Como se sabe, a alienação fiduciária de bens imóveis foi instituída pela Lei nº 9.514/1997. Em seu artigo 24, há uma disposição expressa – mas nem sempre observada – sobre a necessidade de se estipular as condições de “reposição do crédito fiduciário”, vejamos:
“Art. 24. O contrato que serve de título ao negócio fiduciário conterá:
I – o valor do principal da dívida;
II – o prazo e as condições de reposição do empréstimo ou do crédito do fiduciário;
III – a taxa de juros e os encargos incidentes;
IV – a cláusula de constituição da propriedade fiduciária, com a descrição do imóvel objeto da alienação fiduciária e a indicação do título e modo de aquisição;
V – a cláusula assegurando ao fiduciante, enquanto adimplente, a livre utilização, por sua conta e risco, do imóvel objeto da alienação fiduciária;
VI – a indicação, para efeito de venda em público leilão, do valor do imóvel e dos critérios para a respectiva revisão;
VII – a cláusula dispondo sobre os procedimentos de que trata o art. 27. […]”

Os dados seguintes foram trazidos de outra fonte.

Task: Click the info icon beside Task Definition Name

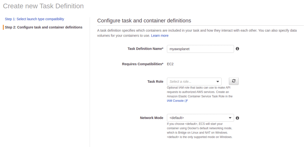Action: point(237,49)
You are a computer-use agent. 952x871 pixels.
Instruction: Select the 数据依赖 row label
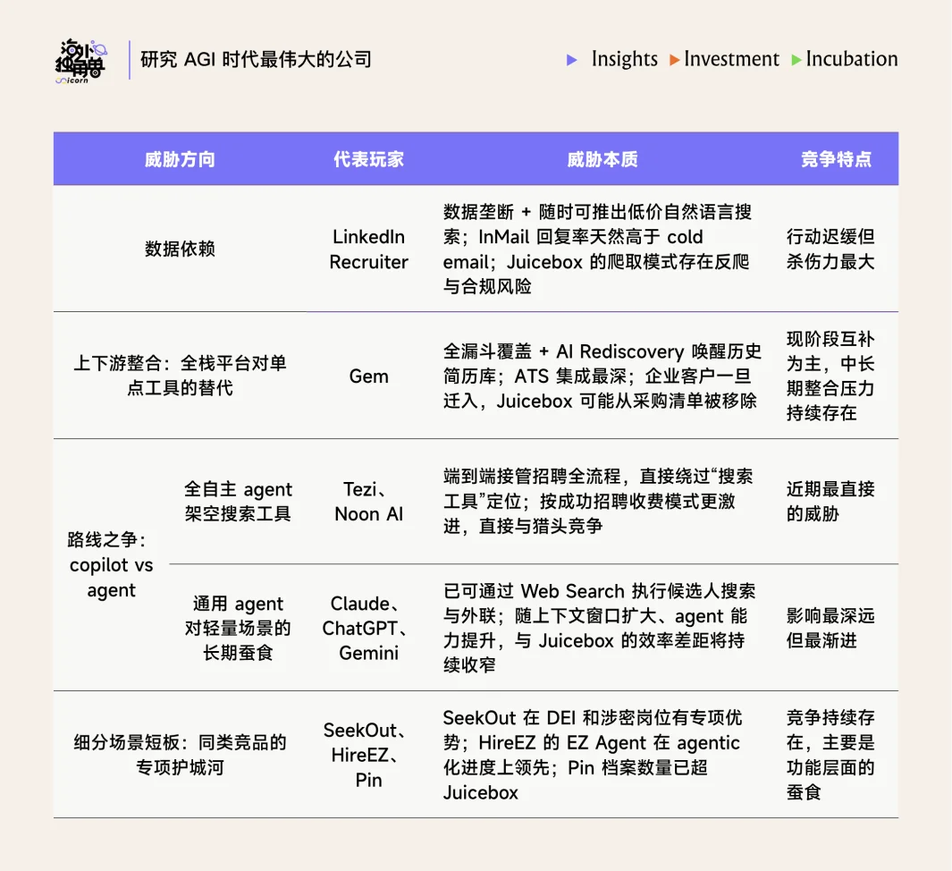[178, 249]
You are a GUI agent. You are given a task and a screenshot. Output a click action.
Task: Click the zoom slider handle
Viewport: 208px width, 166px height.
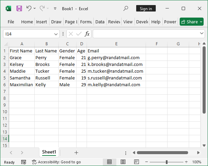point(167,162)
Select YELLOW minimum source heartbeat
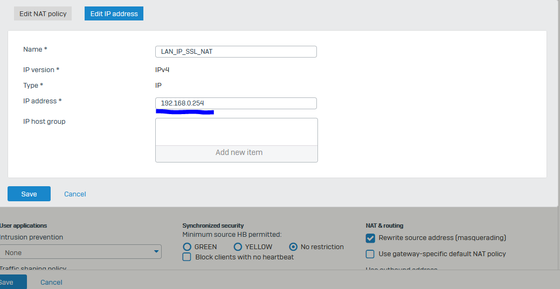The height and width of the screenshot is (289, 560). (238, 246)
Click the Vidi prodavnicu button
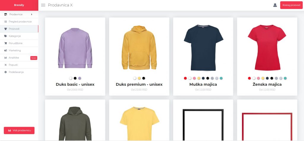304x141 pixels. [x=19, y=130]
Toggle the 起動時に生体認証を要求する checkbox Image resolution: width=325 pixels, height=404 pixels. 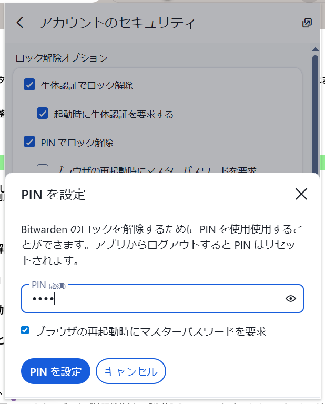(x=43, y=114)
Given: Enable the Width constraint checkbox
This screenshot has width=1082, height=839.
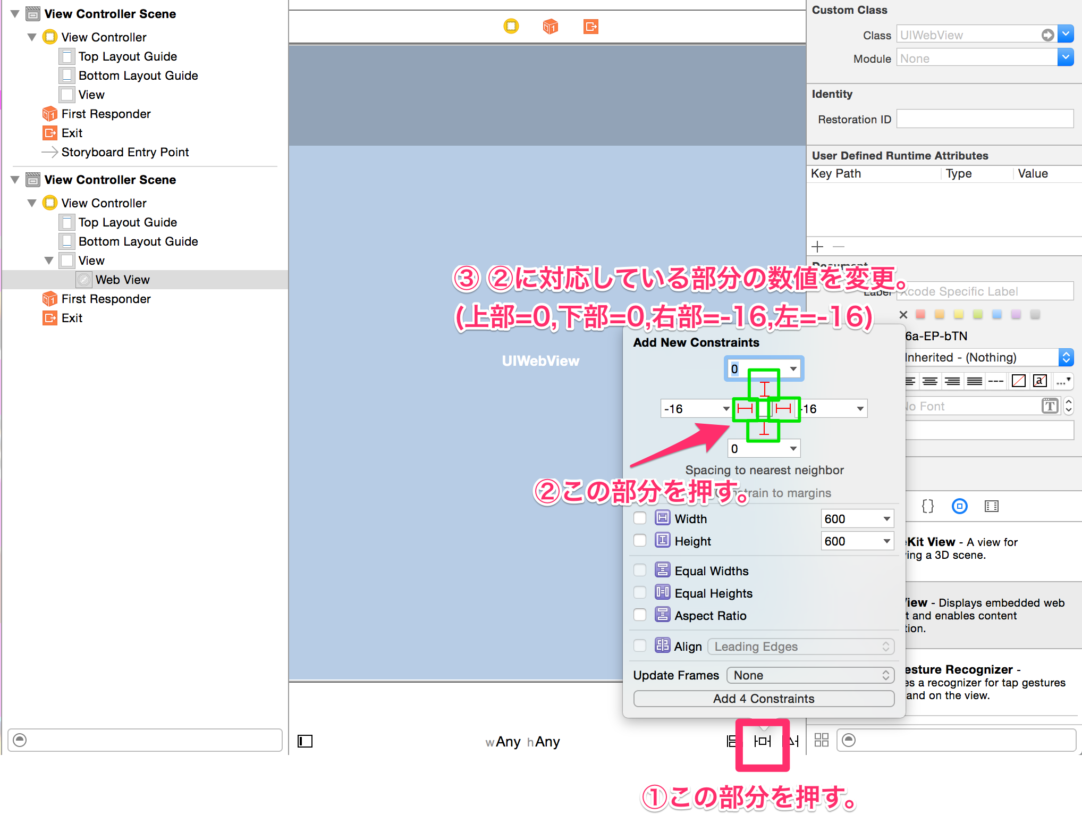Looking at the screenshot, I should pyautogui.click(x=640, y=518).
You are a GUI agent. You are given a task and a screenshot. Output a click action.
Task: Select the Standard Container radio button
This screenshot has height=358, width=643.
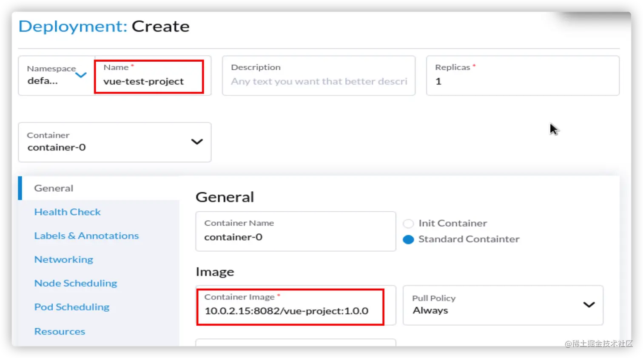pyautogui.click(x=408, y=239)
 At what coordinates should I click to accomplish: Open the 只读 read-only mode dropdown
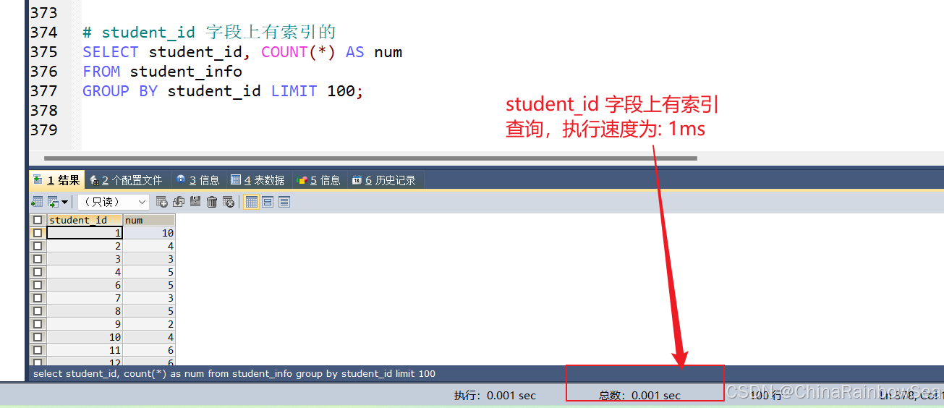pyautogui.click(x=114, y=202)
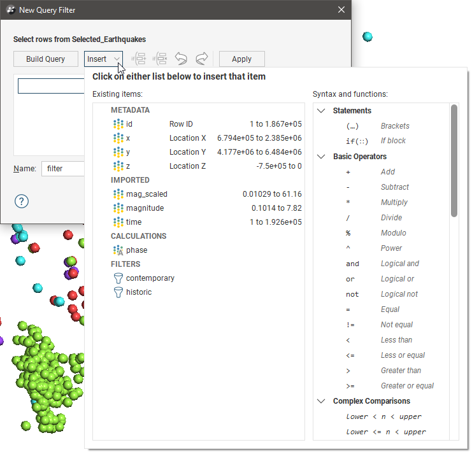Click the help question mark icon
Screen dimensions: 472x454
(22, 201)
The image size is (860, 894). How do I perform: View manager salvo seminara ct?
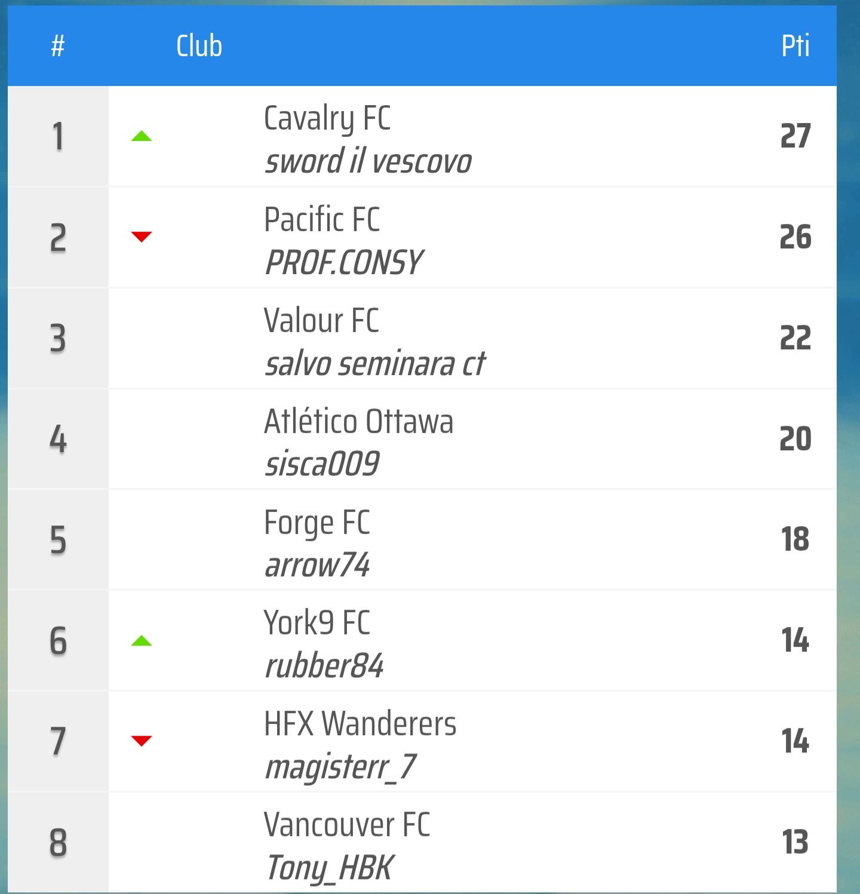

Pela leitura desse dispositivo, pode-se afirmar que a lei não fez distinção entre créditos presentes, futuros ou de qualquer outra natureza. Ao contrário, há uma alusão genérica à negociação da forma de pagamento da dívida garantia, até porque as relações variadas e dinâmicas do mercado demandam justamente tal flexibilidade.
Atento à ausência de limitação quanto à utilização do crédito fiduciário rotativo como garantia, o Conselho Superior de Magistratura do Tribunal de Justiça de São Paulo já trouxe luz sobre a questão ao julgar o recurso de apelação nº 1024566-08.2020.8.26.0224, em 15 de abril de 2021.
A causa, patrocinada pelo Teixeira Fortes, envolveu uma recusa por parte do registrador em qualificar o instrumento apresentado pelo credor fiduciário, sob o argumento de que não estavam claramente indicados o valor de cada parcela e as respectivas datas de vencimento, já que o título se limitava a informar o valor da dívida principal e o prazo para o cumprimento das obrigações (no caso, 60 meses).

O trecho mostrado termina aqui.